- [Required work] Each entry below is to be extracted exactly.

** Supplied records follows **

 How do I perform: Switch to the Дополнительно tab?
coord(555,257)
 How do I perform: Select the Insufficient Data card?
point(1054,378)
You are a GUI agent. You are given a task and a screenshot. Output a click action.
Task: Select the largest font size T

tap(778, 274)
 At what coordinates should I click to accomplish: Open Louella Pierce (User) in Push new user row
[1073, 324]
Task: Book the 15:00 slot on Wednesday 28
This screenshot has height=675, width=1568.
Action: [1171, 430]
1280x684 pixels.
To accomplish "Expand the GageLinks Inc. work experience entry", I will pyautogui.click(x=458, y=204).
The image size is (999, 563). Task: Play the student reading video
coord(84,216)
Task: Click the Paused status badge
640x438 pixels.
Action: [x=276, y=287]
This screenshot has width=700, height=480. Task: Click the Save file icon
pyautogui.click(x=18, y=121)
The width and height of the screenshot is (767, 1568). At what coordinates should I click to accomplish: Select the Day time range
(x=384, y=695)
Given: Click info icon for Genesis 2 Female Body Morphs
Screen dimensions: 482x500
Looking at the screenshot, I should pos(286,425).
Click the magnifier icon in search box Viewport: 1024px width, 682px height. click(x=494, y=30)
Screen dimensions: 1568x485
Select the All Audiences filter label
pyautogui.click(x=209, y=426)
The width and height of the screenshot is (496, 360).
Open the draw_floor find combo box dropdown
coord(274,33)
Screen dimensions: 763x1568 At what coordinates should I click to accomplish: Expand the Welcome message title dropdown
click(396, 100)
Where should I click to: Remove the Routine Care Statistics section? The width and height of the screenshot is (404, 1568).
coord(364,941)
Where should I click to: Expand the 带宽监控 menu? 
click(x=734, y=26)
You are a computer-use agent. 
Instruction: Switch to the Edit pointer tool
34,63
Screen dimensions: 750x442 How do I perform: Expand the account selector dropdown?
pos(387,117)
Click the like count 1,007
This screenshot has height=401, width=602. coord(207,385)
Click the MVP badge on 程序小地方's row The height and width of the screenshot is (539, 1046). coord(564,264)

** End of Supplied records **

- [Problem solution]
 How do I perform: Switch to the Дополнительно tab?
coord(555,257)
 How do I perform: Select the Insufficient Data card?
point(1054,378)
You are a GUI agent. You are given a task and a screenshot. Output a click action.
Task: Select the largest font size T

tap(778, 274)
 At what coordinates should I click to accomplish: Open Louella Pierce (User) in Push new user row
[1073, 324]
Task: Book the 15:00 slot on Wednesday 28
This screenshot has height=675, width=1568.
Action: [1171, 430]
1280x684 pixels.
To accomplish "Expand the GageLinks Inc. work experience entry", I will pyautogui.click(x=458, y=204).
The image size is (999, 563). Task: Play the student reading video
coord(84,216)
Task: Click the Paused status badge
640x438 pixels.
Action: [x=276, y=287]
This screenshot has width=700, height=480. Task: Click the Save file icon
pyautogui.click(x=18, y=121)
The width and height of the screenshot is (767, 1568). At what coordinates should I click to accomplish: Select the Day time range
(x=384, y=695)
Given: Click info icon for Genesis 2 Female Body Morphs
Screen dimensions: 482x500
Looking at the screenshot, I should pos(286,425).
Click the magnifier icon in search box Viewport: 1024px width, 682px height. click(x=494, y=30)
Screen dimensions: 1568x485
Select the All Audiences filter label
pyautogui.click(x=209, y=426)
The width and height of the screenshot is (496, 360).
Open the draw_floor find combo box dropdown
coord(274,33)
Screen dimensions: 763x1568 At what coordinates should I click to accomplish: Expand the Welcome message title dropdown
click(396, 100)
Where should I click to: Remove the Routine Care Statistics section? The width and height of the screenshot is (404, 1568).
coord(364,941)
Where should I click to: Expand the 带宽监控 menu? 
click(x=734, y=26)
You are a computer-use agent. 
Instruction: Switch to the Edit pointer tool
34,63
Screen dimensions: 750x442 How do I perform: Expand the account selector dropdown?
pos(387,117)
Click the like count 1,007
This screenshot has height=401, width=602. coord(207,385)
Click the MVP badge on 程序小地方's row The height and width of the screenshot is (539, 1046). coord(564,264)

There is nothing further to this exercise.